Commercial lease listings include retail, office, and industrial space in both urban and rural areas. These properties are ideal for businesses looking to expand or relocate without purchasing full ownership. With flexible lease terms and access to key markets, commercial lease properties offer functional solutions for a wide range of industries. They are suited for both startups and established companies needing efficient space.

Frequently Asked Questions

What types of commercial leases does Homeland Properties handle on rural land?

Commercial leases on rural land through Homeland Properties cover several different income-producing categories:

  • Agricultural Land Leases: Farm operators leasing wheat ground in Oklahoma, rice and sugar cane fields in Louisiana, and row crop and hay land in Texas under annual or multi-year cash agreements.
  • Hunting Leases: Commercial income leases where landowners rent seasonal access to deer, duck, dove, or turkey hunters, typically on one-year renewable terms.
  • Wind & Solar Energy Ground Leases: Large Texas and Oklahoma acreage generating long-term income from renewable energy developers under 25 to 40 year contracts.
  • Oil & Gas Surface Use Agreements: Income generated when drilling or pipeline operators need access to your land, regardless of whether you own the minerals underneath.

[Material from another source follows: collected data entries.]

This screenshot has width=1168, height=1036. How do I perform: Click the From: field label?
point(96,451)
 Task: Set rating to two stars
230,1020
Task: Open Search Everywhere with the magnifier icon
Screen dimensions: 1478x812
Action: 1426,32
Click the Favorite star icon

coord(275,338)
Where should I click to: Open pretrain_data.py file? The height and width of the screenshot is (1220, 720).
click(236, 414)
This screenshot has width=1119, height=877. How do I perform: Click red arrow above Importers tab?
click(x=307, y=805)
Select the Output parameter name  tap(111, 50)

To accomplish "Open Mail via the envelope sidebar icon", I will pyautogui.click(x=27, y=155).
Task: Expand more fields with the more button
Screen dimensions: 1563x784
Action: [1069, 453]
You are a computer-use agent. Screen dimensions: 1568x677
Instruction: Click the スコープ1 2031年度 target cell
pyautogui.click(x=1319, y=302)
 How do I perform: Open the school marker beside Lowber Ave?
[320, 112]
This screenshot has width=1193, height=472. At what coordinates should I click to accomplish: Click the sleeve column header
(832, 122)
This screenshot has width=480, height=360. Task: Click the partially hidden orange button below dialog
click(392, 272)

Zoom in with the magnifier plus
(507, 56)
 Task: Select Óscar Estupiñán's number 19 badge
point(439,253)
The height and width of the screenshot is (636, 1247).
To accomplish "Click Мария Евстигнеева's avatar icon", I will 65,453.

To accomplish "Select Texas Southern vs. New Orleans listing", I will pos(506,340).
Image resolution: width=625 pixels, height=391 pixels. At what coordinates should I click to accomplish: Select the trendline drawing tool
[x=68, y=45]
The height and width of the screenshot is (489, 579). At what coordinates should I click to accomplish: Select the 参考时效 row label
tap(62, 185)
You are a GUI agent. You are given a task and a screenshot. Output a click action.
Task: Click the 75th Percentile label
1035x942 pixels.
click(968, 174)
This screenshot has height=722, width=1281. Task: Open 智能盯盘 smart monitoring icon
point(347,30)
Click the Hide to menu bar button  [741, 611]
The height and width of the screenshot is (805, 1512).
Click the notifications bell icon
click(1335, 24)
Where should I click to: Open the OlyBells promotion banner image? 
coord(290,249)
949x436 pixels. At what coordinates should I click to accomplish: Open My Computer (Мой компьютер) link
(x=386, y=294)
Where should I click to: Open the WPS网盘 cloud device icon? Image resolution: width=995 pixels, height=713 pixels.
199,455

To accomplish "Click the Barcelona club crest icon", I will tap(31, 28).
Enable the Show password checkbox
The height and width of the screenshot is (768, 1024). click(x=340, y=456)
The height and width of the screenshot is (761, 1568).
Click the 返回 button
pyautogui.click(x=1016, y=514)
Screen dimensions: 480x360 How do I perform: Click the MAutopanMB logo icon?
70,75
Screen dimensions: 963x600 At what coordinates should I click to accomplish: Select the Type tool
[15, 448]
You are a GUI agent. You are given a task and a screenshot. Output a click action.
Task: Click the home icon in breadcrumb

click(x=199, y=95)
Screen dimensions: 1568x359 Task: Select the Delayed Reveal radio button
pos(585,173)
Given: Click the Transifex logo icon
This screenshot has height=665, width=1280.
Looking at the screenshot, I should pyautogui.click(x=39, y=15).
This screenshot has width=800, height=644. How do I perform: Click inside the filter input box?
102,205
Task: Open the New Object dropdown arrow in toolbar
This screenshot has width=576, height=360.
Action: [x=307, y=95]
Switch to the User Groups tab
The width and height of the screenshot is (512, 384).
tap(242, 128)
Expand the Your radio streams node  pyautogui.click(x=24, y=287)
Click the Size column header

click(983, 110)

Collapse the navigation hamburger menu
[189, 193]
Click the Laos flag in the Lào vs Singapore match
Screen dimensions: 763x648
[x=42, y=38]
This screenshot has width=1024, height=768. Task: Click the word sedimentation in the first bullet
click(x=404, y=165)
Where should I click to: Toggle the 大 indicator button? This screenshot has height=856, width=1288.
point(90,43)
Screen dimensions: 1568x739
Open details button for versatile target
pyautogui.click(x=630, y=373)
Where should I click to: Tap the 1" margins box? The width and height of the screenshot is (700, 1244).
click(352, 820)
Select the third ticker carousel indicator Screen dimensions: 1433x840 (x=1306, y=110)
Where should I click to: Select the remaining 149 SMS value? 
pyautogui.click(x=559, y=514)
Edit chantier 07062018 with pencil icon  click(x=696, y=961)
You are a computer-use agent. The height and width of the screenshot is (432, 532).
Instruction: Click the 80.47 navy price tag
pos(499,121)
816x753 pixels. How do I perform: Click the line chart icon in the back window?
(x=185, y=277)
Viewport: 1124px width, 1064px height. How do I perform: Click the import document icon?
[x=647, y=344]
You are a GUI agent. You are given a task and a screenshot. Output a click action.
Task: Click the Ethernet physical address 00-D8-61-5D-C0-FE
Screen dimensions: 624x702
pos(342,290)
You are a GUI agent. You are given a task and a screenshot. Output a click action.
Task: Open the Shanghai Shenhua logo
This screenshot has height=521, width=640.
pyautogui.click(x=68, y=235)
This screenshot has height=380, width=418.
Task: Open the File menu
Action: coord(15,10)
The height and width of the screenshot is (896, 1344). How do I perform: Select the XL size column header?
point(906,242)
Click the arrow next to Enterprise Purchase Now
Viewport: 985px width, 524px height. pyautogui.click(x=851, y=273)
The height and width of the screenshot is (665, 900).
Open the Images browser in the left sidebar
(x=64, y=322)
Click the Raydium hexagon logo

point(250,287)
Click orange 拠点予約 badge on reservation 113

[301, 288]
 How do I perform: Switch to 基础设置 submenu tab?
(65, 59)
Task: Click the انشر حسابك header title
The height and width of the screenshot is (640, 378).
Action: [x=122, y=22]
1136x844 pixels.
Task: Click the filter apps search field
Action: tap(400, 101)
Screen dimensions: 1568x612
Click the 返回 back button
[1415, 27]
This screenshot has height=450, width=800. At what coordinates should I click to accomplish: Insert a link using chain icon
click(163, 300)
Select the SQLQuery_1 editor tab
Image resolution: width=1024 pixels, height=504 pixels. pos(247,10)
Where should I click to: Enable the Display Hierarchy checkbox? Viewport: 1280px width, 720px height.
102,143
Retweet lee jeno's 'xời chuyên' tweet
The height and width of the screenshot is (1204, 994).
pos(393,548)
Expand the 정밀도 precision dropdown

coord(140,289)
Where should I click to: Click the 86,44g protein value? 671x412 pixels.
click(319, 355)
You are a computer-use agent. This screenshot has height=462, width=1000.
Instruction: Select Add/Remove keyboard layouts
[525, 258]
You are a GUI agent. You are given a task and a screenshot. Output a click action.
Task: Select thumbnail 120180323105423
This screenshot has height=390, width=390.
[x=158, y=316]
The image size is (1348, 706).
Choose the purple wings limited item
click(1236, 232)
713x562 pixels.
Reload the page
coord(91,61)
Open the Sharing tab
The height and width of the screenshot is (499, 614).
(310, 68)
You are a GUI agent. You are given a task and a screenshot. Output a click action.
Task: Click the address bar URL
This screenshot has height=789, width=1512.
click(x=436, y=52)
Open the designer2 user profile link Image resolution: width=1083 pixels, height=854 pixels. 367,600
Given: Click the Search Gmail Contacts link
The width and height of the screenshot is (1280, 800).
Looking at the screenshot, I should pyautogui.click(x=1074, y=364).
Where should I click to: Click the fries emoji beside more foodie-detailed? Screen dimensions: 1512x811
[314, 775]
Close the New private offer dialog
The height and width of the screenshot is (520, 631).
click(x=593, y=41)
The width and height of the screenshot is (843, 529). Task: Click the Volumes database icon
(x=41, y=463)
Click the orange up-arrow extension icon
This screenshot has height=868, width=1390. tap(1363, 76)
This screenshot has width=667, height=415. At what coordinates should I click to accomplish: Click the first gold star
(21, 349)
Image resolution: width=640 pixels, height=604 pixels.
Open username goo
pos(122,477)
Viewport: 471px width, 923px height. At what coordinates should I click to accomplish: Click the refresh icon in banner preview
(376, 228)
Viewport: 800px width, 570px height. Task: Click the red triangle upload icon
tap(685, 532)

Homeland Properties helps both landlord sellers who want to sell income-producing lease properties and buyers who are looking for land with existing, documented lease income already in place.

What cash rent rates are typical for agricultural land leases in these three states?

Cash rent rates vary considerably by state, crop type, and soil productivity. Typical ranges include:

  • Oklahoma: Winter wheat ground in Garfield and Grant counties rents for 20 to 50 dollars per acre annually depending on yield history. Native grass cattle range in central Oklahoma runs 10 to 20 dollars per acre for seasonal grazing rights.
  • Texas: Dryland grain and cotton ground in the Rolling Plains runs 15 to 35 dollars per acre. Bermuda hay meadows in East Texas and the Gulf Coast run 30 to 60 dollars per acre. Irrigated Panhandle corn and cotton ground with good Ogallala water depth can reach 80 to 150 dollars per acre.
  • Louisiana: Rice and crawfish dual-use ground in the Cajun Prairie leases for 60 to 100 dollars per acre. Sugar cane ground in the south-central parishes under long-term cooperative agreements runs 80 to 150 dollars per acre on deep alluvial soil.

In a cash rent structure, the landowner bears no farming risk; the tenant farmer pays a flat rate per acre regardless of crop yields.

What are wind and solar lease rates on Texas and Oklahoma land?

  • Wind Energy Leases: Sited in the Texas Panhandle and Rolling Plains where the wind resource is strongest, these run 4,000 to 8,000 dollars per turbine per year under long-term contracts of 25 to 40 years. A 1,000-acre Panhandle ranch with three turbines generates 12,000 to 24,000 dollars annually while cattle and farming operations continue around the turbine footprint. Oklahoma wind leases in western and Panhandle counties follow similar economics.
  • Utility-Scale Solar Leases: Sited on large, flat acreage in South-Central Texas and the Trans-Pecos, these generate 500 to 1,200 dollars per acre per year under multi-decade agreements. This is for ground that would otherwise produce just 30 to 50 dollars per acre in standard grazing lease income.

The combination of a lower initial land cost and steady energy lease income can make a Texas or Oklahoma land investment perform much better on a yield basis than underlying agricultural income alone would justify.